Pretty soon I was looking at a second hand mount cutter. Enter Ventons with a used keencut laser. Two hundred quid, delivered on the van. Nice. Buggered the dining room table well and truly though.
my first order for mount board was two single sheets from Ventons

Then we had them sale or return in shops all over west cornwall, 50/50 split.
I knwew a bit about wood blocks, as i had (and this sounds really weird now) a heidelberg letterpress in the shed - it was a hobby, I like machines lol. And at the time I had some old original blocks of local maps. so i printed them up too. Then someone ordered fourteen (i think) framed, but my framer let me down.

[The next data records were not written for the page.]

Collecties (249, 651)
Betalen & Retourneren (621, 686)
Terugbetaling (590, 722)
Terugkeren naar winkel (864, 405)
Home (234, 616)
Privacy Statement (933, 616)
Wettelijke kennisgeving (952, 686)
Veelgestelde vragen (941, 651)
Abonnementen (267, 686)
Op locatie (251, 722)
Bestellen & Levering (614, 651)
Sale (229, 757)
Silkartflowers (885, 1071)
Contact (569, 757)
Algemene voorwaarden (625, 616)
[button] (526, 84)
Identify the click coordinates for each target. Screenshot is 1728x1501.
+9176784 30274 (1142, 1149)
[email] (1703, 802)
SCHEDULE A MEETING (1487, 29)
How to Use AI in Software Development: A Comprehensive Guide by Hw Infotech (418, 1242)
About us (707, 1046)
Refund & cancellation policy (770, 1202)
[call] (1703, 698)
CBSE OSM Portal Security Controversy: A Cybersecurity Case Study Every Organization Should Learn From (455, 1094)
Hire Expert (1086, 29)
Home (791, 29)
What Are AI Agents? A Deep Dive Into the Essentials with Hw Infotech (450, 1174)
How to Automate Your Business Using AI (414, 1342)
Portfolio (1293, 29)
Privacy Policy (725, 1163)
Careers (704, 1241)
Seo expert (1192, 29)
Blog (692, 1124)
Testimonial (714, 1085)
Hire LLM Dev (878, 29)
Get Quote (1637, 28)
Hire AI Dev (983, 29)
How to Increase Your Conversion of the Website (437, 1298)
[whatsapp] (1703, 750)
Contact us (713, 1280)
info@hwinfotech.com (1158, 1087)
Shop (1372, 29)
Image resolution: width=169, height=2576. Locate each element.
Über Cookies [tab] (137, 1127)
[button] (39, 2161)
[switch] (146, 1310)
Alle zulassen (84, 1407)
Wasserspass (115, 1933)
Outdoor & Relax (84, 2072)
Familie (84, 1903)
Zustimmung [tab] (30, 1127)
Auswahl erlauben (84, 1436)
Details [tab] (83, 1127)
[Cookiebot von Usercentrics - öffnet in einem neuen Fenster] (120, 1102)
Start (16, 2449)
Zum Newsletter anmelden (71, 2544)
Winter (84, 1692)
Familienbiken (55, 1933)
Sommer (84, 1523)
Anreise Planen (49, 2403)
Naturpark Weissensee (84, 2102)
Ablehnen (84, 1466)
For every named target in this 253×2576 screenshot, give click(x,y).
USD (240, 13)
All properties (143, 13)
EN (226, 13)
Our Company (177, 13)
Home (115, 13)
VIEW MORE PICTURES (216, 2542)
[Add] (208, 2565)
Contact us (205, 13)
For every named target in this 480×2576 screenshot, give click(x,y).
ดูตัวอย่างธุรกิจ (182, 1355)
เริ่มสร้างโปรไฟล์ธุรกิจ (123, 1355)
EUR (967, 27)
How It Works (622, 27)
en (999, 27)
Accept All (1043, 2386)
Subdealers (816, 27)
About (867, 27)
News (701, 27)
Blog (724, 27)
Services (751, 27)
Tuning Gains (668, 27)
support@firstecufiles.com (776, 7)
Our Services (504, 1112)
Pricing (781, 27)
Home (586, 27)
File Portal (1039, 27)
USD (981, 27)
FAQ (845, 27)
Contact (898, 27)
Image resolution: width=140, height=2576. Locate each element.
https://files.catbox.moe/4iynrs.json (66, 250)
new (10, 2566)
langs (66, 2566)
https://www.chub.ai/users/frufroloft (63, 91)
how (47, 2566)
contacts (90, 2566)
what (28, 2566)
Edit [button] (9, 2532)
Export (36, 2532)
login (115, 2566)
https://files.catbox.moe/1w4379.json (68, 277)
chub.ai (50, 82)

well, strictly speaking he didn't let me down, he died, but it meant that i had to go to B&Q pretty quick and get a mitre saw.... and phone ventons for five sticks of 296 and two sheets of glass. And in due course, "whats that thing called you join it together with?"
"an underpinner".
"ok I'll have one of those"
There was a secondhand one at £200.
"ok I'll have that".
You'll want a compressor for it"
OK I'll have one.
"Ive got a secondhand one for £200"
Those were happy days when everything second-hand at ventons was two hundred quid.
Shortly after I bought a used morso from an artist. Yup, two hundred quid.
I think that must have been the cheapest frame-shop set up in the history of framing.
The rest is history, as they say....

jeez those mounts i cut were terrible, every once in a while i get one in thats been doing the rounds for 15 years and I cringe, and usually do another one for them lol.